Two people have been found guilty of murdering Christchurch mother Angela Blackmoore 28 years ago.
Former debt collector David Hawken, 50, and ex-stripper Rebecca Wright-Meldrum, 51, were on trial in the High Court at Christchurch after denying murdering Angela Blackmoore on August 17, 1995.
A third person, Jeremy Powell, earlier admitted murdering Blackmoore and alleged he carried out the killing on instruction by Hawken after he allegedly offered $10,000 for the killing to help free up a property deal. He said that Wright-Meldrum, who was his partner at the time, accompanied him to Blackmoore’s home and that she used her friendship with Blackmoore to gain entry to the house.
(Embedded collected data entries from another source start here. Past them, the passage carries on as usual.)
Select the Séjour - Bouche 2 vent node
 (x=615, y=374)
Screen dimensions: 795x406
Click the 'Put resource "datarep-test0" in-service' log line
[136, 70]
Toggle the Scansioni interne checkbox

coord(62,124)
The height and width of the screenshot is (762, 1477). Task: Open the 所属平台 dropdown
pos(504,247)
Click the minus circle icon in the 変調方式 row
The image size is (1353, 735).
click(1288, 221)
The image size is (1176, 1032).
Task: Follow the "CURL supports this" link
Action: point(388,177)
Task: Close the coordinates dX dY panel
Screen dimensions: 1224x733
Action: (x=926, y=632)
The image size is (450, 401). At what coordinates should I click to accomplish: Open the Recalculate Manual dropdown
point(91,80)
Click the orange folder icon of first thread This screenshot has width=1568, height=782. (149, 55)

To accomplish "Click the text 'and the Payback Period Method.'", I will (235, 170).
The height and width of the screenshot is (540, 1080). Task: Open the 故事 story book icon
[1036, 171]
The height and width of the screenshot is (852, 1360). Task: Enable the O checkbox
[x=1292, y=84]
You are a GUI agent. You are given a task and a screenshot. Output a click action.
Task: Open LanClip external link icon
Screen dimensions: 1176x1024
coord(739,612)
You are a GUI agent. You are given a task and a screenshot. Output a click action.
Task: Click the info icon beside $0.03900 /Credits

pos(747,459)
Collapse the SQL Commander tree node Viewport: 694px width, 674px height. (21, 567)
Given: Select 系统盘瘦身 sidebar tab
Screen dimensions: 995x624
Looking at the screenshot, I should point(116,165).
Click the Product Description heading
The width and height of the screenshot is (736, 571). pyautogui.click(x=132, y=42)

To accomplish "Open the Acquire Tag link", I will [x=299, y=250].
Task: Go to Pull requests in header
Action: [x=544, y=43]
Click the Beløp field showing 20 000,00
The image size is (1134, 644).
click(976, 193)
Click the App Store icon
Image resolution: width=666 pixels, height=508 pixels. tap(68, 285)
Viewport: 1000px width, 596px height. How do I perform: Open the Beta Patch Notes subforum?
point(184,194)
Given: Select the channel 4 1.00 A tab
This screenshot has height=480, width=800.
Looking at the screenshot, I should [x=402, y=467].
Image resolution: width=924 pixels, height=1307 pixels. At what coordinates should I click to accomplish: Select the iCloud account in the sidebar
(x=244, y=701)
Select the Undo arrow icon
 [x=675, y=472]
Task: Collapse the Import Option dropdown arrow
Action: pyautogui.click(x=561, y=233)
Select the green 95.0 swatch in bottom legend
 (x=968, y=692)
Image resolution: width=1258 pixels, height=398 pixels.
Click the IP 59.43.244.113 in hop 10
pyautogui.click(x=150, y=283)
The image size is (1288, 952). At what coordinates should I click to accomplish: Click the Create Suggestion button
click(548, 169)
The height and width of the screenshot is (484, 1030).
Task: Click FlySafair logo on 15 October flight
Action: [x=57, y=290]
On Friday, the jury returned guilty verdicts for the pair after 14 hours of deliberations.
Blackmoore’s family cried when the verdicts were read out. Her partner, Laurie Anderson, had a large smile across his face.
The two defendants were silent as the verdicts were delivered. As he left the dock, Hawken looked at someone at the public gallery, beating his chest.
Anderson told media he felt “fantastic” as he walked out of the court building.
He said he wanted to thank the prosecution, as well as the police for the hard work they had done to solve the murder, including the officer in charge of the case, Detective Sergeant Todd Hamilton.
Anderson said he spent four weeks listening to the “two parasites from society”.
“I knew Hawken was involved in Angela’s murder that night. He is a two-bit con artist, always looking to steal or trick people by giving false promises. When Angela insisted to seeing the money first, he decided it would be better to plan to kill her - knowing she was pregnant, alone, and having no chance to live, just showing how sick a man he is, just a coward.”
Using intimidation and threats was Hawken’s “game”, Anderson said.
He said Wright-Meldrum saw herself as a “jilted-lover” who was “jealous of Angela for finding a better life”.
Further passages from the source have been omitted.